INFORMATION SHOWN:
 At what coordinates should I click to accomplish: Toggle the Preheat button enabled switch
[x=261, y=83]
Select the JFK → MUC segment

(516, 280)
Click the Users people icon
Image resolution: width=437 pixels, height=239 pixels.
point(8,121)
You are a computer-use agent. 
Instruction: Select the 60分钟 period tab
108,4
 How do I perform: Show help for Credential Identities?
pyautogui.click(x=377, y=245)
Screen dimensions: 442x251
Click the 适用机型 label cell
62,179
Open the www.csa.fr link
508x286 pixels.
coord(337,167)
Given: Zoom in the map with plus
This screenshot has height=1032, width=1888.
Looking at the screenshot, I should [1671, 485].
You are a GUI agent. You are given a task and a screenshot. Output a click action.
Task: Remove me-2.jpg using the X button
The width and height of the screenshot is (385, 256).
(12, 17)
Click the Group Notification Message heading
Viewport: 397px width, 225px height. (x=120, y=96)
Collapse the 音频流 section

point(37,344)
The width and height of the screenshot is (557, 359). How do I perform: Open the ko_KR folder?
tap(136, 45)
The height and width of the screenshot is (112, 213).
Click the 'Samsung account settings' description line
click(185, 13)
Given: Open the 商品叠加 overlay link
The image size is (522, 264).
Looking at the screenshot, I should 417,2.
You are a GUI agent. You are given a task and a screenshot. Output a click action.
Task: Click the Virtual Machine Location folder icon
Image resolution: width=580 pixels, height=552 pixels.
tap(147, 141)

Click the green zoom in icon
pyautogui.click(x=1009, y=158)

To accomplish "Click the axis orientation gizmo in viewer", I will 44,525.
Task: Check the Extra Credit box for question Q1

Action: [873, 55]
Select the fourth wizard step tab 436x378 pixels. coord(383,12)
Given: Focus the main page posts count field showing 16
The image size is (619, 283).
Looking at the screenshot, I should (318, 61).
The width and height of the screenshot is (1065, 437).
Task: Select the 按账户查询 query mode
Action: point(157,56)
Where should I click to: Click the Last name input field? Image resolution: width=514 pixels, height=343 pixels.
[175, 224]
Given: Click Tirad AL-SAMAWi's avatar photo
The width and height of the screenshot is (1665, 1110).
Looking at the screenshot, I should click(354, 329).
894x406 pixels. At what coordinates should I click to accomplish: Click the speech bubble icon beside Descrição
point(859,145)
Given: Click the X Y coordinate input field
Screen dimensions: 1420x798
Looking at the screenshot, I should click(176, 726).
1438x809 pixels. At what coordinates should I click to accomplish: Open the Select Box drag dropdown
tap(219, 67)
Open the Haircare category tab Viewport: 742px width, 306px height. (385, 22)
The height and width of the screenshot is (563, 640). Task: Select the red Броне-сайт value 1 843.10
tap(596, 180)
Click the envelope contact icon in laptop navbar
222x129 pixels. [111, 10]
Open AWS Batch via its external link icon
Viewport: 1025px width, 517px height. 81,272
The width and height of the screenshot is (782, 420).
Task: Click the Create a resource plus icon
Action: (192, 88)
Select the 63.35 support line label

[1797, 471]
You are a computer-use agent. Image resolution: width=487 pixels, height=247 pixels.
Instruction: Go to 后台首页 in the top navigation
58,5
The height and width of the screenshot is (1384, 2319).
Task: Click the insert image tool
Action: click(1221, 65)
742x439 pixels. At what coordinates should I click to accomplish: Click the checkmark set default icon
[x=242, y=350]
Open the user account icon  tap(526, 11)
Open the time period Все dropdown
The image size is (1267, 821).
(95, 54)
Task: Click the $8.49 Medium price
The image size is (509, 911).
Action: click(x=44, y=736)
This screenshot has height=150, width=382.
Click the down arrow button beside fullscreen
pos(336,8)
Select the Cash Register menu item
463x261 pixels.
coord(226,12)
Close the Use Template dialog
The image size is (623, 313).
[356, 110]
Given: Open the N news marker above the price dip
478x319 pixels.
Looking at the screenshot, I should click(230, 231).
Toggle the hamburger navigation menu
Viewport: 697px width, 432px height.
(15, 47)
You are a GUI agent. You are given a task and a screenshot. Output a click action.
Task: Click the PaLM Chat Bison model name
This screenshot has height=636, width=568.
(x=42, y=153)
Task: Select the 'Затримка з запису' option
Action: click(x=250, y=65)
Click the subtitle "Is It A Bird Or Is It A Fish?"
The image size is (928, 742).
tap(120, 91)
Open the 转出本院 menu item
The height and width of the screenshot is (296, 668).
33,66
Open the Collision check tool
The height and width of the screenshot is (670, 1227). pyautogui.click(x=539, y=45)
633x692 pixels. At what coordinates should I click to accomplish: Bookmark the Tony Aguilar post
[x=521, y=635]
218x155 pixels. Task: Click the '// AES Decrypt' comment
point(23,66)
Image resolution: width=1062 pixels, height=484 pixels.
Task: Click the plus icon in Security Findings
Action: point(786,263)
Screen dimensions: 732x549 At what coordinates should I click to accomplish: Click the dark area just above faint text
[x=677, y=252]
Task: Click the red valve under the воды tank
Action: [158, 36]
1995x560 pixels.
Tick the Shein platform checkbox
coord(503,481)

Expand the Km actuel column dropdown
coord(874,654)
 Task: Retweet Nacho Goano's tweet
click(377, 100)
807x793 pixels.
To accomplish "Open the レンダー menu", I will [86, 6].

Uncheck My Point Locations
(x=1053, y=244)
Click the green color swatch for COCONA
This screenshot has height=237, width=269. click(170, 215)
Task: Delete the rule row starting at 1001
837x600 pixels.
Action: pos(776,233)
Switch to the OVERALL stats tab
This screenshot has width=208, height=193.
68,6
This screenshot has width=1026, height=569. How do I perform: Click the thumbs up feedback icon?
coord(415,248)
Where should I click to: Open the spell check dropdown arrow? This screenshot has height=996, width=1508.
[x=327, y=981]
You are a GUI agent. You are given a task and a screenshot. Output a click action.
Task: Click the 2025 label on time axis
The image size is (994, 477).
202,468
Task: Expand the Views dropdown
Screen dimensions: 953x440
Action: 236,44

WHAT YOU WILL DO: List every line above that contains the word "resolution", copying each one in full.

THE COMPLETED TASK:
Image resolution: width=437 pixels, height=239 pixels.
Image resolution: width=580 pixels, height=552 pixels.
Where should I click to: Click the Last name input field? Image resolution: width=514 pixels, height=343 pixels.
You are a computer-use agent. Image resolution: width=487 pixels, height=247 pixels.
Image resolution: width=1062 pixels, height=484 pixels.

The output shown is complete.